* _PROBLEM DETAILS_: Pull out every line of the material below that contains the word "beside", matching its case exactly.

* _PROVIDED DATA_:

++++++++++++++++++++

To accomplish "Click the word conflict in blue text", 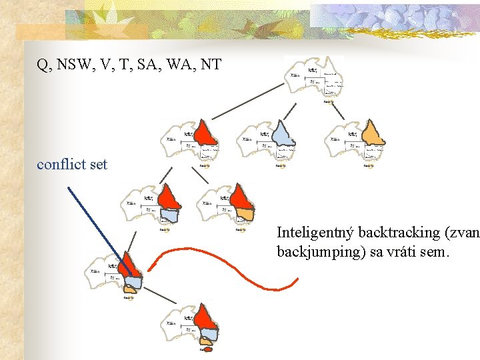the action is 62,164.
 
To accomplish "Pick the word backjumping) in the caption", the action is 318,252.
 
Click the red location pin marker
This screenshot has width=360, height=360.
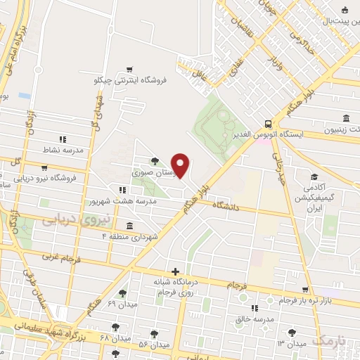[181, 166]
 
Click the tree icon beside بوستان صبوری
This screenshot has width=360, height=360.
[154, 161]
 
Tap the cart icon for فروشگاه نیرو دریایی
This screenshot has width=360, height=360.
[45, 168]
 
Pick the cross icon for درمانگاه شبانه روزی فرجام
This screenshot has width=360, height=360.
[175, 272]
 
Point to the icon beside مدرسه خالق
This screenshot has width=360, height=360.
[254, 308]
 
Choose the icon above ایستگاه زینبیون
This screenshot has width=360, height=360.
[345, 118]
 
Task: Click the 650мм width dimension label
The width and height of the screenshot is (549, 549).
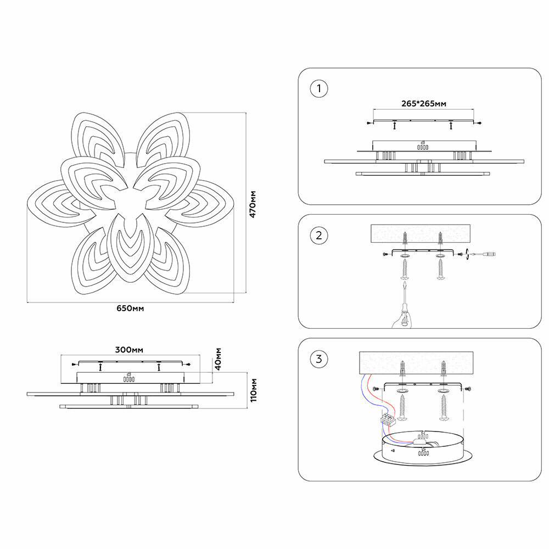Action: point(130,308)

++++++++++++++++++++

* _REPLY TO THE EXERCISE_:
Click the tree icon beside بوستان صبوری
Point to the icon beside مدرسه خالق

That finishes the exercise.